TASK OBJECTIVE:
Compute how many lines in the entries below include the string "next". Only the number is wanted.
INFORMATION PROVIDED below:
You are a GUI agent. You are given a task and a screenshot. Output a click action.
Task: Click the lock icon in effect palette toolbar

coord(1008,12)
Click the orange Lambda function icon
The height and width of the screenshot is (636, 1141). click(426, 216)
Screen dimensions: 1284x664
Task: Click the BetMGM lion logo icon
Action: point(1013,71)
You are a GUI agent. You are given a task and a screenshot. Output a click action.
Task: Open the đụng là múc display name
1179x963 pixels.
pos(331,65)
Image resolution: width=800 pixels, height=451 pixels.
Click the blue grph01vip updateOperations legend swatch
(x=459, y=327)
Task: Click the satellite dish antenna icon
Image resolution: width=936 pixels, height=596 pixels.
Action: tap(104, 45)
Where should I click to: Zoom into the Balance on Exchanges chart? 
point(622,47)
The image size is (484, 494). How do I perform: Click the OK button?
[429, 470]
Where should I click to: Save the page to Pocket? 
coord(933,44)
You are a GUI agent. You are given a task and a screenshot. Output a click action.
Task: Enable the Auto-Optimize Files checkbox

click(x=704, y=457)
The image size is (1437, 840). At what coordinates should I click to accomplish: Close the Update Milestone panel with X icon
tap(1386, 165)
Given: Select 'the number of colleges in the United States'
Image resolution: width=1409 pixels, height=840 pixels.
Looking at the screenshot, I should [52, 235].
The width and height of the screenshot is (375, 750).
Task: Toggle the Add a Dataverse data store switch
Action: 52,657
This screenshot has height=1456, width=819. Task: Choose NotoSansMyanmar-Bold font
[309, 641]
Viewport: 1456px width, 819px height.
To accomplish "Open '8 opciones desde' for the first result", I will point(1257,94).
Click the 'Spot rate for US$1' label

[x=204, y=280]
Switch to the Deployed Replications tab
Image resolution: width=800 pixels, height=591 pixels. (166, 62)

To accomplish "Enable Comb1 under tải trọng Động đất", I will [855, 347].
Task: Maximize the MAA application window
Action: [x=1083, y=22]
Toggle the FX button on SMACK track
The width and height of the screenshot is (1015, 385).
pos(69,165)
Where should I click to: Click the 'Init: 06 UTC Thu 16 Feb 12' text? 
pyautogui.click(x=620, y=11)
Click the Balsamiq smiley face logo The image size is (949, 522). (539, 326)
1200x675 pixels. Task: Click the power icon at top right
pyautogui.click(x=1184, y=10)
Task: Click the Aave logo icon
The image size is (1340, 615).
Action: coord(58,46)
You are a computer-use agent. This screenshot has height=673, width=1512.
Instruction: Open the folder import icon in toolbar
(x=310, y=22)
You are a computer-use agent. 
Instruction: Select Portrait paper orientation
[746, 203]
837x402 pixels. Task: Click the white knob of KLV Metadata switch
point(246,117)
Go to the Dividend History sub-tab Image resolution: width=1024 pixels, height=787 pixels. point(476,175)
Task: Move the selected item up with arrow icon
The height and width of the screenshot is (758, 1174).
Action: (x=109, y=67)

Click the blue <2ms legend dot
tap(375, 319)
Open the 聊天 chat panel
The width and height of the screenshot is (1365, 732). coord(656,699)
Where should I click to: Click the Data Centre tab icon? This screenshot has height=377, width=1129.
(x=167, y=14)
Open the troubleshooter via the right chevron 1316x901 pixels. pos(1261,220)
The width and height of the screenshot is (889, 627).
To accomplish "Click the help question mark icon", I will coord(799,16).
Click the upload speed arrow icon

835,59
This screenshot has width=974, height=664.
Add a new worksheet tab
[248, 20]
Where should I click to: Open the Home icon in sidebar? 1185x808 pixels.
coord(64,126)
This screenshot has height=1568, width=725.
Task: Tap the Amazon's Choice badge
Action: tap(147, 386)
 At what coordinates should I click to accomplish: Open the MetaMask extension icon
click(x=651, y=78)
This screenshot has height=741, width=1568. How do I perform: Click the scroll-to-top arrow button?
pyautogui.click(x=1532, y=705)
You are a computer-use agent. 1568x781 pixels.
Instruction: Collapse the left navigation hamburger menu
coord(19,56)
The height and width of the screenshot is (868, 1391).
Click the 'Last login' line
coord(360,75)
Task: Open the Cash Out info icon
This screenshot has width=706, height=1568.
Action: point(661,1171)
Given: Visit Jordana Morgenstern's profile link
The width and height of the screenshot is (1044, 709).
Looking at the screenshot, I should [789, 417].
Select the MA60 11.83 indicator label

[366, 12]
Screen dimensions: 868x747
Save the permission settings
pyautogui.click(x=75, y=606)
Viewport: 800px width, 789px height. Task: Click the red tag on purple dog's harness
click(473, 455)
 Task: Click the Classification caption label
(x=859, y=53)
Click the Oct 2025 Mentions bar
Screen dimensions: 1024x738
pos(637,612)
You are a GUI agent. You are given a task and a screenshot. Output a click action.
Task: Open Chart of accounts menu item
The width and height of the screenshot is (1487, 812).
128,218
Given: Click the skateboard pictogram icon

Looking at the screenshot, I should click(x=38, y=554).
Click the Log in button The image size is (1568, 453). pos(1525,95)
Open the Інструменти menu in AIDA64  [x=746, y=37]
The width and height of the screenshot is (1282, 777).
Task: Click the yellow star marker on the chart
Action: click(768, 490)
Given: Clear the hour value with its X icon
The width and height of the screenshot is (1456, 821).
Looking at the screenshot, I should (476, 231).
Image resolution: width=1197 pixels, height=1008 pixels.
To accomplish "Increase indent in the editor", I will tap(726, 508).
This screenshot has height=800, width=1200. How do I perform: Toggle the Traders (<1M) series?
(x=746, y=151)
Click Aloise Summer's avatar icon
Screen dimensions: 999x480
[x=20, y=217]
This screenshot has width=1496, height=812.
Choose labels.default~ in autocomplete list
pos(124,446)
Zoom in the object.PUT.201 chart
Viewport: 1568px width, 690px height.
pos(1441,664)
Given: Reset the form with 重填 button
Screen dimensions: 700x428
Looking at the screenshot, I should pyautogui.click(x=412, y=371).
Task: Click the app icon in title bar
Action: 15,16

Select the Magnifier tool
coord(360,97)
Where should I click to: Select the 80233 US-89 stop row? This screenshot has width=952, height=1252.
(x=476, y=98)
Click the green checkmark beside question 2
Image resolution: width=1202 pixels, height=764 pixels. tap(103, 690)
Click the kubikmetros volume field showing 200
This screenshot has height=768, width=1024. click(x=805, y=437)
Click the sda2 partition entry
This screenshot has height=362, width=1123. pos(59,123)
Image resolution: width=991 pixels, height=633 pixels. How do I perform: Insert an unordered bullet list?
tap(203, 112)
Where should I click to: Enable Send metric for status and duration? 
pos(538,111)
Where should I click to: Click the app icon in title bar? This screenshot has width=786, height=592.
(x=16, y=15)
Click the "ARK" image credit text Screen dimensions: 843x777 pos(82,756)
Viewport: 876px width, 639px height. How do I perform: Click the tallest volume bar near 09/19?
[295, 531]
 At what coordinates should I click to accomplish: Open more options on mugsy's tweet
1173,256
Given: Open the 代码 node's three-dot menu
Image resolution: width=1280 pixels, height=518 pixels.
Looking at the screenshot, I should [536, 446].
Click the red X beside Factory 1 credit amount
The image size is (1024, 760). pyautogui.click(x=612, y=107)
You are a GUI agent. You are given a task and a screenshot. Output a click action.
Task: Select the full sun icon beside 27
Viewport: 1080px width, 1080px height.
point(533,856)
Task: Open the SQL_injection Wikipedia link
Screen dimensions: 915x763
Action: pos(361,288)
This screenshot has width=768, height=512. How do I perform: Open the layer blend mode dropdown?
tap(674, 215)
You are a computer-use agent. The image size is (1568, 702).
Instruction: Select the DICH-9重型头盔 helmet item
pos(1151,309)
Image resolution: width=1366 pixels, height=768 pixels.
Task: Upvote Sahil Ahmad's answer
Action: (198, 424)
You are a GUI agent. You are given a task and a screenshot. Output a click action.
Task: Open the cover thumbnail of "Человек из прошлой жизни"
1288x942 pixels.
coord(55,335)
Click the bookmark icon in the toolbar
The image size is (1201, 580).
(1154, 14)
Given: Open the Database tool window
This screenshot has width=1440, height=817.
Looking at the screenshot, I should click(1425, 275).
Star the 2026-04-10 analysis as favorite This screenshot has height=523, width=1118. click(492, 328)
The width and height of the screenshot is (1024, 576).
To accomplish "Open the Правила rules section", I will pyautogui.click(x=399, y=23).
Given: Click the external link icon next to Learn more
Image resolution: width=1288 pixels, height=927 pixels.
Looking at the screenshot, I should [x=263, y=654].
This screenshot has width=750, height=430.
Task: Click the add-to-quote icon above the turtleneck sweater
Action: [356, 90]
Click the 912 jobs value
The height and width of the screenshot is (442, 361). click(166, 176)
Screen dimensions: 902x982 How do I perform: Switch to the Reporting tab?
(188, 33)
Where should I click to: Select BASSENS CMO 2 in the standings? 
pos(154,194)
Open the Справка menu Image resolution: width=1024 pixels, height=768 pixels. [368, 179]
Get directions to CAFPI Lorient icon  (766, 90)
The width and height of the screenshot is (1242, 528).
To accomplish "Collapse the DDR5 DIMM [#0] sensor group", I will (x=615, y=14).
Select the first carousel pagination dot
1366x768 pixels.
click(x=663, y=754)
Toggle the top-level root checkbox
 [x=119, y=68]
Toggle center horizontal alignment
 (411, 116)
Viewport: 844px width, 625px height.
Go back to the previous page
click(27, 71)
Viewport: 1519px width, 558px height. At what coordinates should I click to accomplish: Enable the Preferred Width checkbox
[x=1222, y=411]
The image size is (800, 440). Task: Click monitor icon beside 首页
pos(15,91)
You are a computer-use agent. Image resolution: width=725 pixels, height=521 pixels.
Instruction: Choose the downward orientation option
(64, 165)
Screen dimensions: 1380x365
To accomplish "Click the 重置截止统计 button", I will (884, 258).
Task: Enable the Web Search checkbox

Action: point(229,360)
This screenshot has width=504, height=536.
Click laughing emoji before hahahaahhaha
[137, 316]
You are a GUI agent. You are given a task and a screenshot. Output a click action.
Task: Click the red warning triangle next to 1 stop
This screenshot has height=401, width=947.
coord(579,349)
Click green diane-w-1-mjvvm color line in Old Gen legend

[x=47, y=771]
End of INFORMATION PROVIDED.
TASK OUTPUT:
2